Can marine protected areas (MPAs) have a positive effect on the scuba diving industry? This is something a recent study published in Marine Policy hopes to find out as a team of researchers led by the University of California, Santa Barbara (UCSB) highlighted the potential benefits that MPAs could have on ecotourism in California’s Channel Islands, specifically for scuba divers.
For the study, the researchers used data collected between 2016 and 2022 from an onboard vessel location system known as Automatic Identification System (AIS)—which boat captains use during scuba diving tours—and interviewed for-hire vessel captains with the goal of ascertaining the location of these ecotours with respect to MPAs and their corresponding borders of protection. In the end, the team found that the ecotours vessels favored MPAs for their activities, specifically for lobster fishing and scuba diving, and that 38 percent of the most popular ecotourism diving locations were within MPAs, with 45 percent of diving activities occurring within MPAs, as well.

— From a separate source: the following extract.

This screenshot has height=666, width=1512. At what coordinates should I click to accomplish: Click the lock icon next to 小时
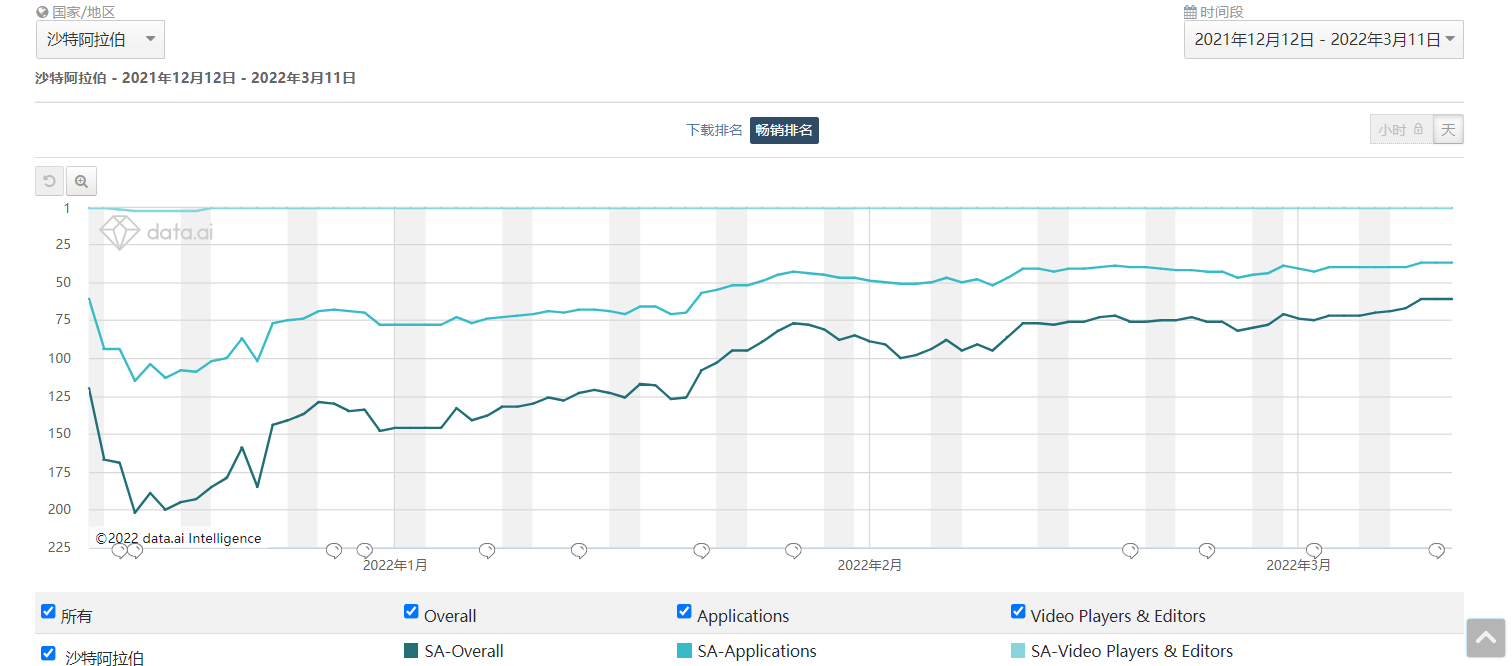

Image of a scuba diving traversing kelp. (Credit: NPS)
“People come from around the state and around the world to dive the Channel Islands, drawn by playful sea lions, underwater cathedrals of emerald kelp forests and giant sea bass weighing four times more than the divers themselves,” said Molly Morse, who is the Senior Manager at the Benioff Ocean Science Laboratory at UC Santa Barbara and lead author of the study. “The dive captains we interviewed stated that the MPAs of the Northern Channel Islands — Anacapa, Santa Cruz, Santa Rosa, San Miguel — enabled more of these experiences for their clientele.”
This comes as California, the United States, and other regions of the world are working towards conserving 30 percent of lands and oceans by 2030, and this new study holds the potential to allow for greater litigation towards improving MPAs around the world.
What new connections will researchers make between diving locations and MPAs and will the goal of conserving 30 percent of lands and oceans before 2030 be reached? Only time will tell, and this is why we science!
As always, keep doing science & keep looking up!